HiSilicon Kirin 970 - Android SoC Power & Performance Overview
by Andrei Frumusanu on January 22, 2018 9:15 AM ESTCPU Performance: SPEC2006
SPEC2006 has been a natural goal to aim for as a keystone analysis benchmark as it’s a respected industry standard benchmark that even silicon vendors use for architecture analysis and development. As we saw SPEC2017 released last year SPEC2006 is getting officially retired on January 9th, a funny coincidence as we now finally start using it.
As Android SoCs improve in power efficiency and performance it’s now becoming more practical to use SPEC2006 on consumer smartphones. The main concerns of the past were memory usage for subtests such as MCF, but more importantly sheer test runtimes for battery powered devices. For a couple of weeks I’ve been busy in porting over SPEC2006 to a custom Android application harness.
The results are quite remarkable as we see both the generational performance as well as efficiency improvements from the various Android SoC vendors. The Kirin 970 in particular closes in on the efficiency of the Snapdragon 835, leapfrogging the Kirin 960 and Exynos SoCs. We also see a non-improvement in absolute performance as the Kirin 970 showcases a slight performance degradation over the Kirin 960 – with all SoC vendors showing just meagre performance gains over the past generation.
Going Into The Details
Our new SPEC2006 harness is compiled using the official Android NDK. For this article the NDK version used in r16rc1 and Clang/LLVM were used as the compilers with just the –Ofast optimization flags (alongside applicable test portability flags). Clang was chosen over of GCC because Google has deprecated GCC in the NDK toolchain and will be removing the compiler altogether in 2018, making it unlikely that we’ll revisit GCC results in the future. It should be noted that in my testing GCC 4.9 still produced faster code in some SPEC subtests when compared to Clang. Nevertheless the choice of Clang should in the future also facilitate better Androids-to-Apples comparisons in the future. While there are arguments that SPEC scores should be published with the best compiler flags for each architecture I wanted a more apples-to-apples approach using identical binaries (Which is also what we expect to see distributed among real applications). As such for this article the I’ve chosen to pass to the compiler the –mcpu=cortex-a53 flag as it gave the best average overall score among all tested CPUs. The only exception was the Exynos M2 which profited from an additional 14% performance boost in perlbench when compiled with its corresponding CPU architecture target flag.

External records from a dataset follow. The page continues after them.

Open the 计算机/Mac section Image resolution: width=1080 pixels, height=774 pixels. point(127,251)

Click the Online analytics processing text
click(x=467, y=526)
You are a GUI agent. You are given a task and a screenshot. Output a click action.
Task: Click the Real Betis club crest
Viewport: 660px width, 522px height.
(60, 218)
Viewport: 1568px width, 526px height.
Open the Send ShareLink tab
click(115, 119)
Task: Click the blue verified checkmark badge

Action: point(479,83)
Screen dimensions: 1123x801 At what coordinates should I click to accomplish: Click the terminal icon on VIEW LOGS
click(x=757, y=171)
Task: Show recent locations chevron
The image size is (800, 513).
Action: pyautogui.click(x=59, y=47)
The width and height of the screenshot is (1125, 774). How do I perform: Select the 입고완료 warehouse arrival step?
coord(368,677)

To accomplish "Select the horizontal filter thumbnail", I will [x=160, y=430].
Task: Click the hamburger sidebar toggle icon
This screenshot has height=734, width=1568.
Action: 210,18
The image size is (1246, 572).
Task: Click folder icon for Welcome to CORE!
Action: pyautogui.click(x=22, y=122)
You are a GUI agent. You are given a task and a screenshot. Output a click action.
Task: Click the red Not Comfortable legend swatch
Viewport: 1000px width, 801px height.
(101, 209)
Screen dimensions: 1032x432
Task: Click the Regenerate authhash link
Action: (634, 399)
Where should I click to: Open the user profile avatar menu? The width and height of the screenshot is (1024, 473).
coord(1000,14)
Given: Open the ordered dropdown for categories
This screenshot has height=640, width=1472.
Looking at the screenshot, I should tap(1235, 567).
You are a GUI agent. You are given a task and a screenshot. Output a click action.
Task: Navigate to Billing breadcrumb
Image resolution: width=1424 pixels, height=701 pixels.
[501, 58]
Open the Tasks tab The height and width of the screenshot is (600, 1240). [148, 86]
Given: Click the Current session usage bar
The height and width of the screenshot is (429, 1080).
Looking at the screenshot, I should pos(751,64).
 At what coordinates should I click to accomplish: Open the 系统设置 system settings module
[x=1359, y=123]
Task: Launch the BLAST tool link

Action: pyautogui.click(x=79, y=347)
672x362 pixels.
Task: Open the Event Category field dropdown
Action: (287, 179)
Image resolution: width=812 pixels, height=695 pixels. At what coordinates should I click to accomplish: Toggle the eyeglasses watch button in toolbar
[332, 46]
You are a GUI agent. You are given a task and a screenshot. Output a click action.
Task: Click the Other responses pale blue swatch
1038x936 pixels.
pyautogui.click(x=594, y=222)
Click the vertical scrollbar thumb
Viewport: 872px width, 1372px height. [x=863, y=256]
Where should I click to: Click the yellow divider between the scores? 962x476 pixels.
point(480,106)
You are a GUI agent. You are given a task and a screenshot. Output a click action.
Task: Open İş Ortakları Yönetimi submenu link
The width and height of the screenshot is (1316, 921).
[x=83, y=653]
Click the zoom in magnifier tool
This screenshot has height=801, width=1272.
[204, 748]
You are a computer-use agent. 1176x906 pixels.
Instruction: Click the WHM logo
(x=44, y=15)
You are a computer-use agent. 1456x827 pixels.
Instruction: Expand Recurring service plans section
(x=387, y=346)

As the following SPEC scores are not submitted to the SPEC website we have to disclose that they represent only estimated values and thus are not officially validated submissions.
Alongside the full suite for CINT2006 we are also running the C/C++ subtests of CFP2006. Unfortunately 10 out of the 17 tests in the CFP2006 suite are written in Fortran and can only be compiled with hardship with GCC on Android and the NDK Clang lacks a Fortran front-end.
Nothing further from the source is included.